DATA SHOWN:

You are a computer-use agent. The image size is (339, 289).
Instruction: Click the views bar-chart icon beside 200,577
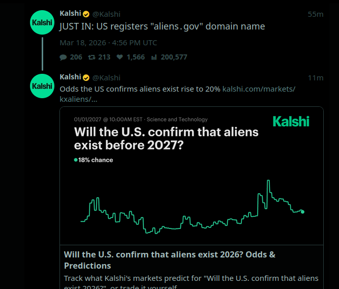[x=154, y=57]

--

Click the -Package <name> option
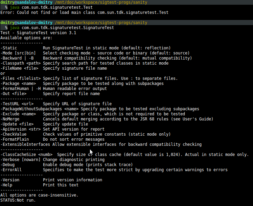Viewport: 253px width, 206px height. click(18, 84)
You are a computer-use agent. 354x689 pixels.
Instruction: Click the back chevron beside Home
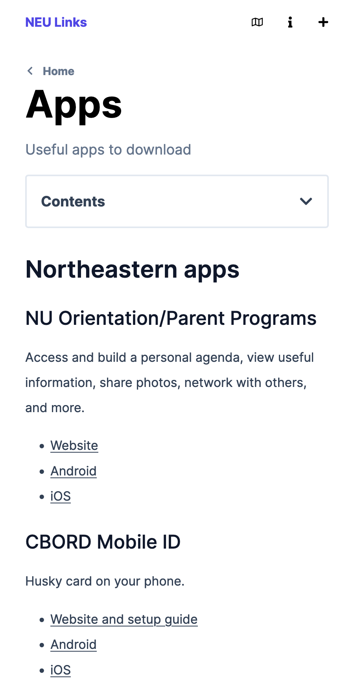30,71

WHAT THIS TASK INVOLVES: Scan the data above and copy each line containing the word "computer".

RESPONSE:
You are a computer-use agent. The image size is (339, 289).
You are a computer-use agent. 354x689 pixels.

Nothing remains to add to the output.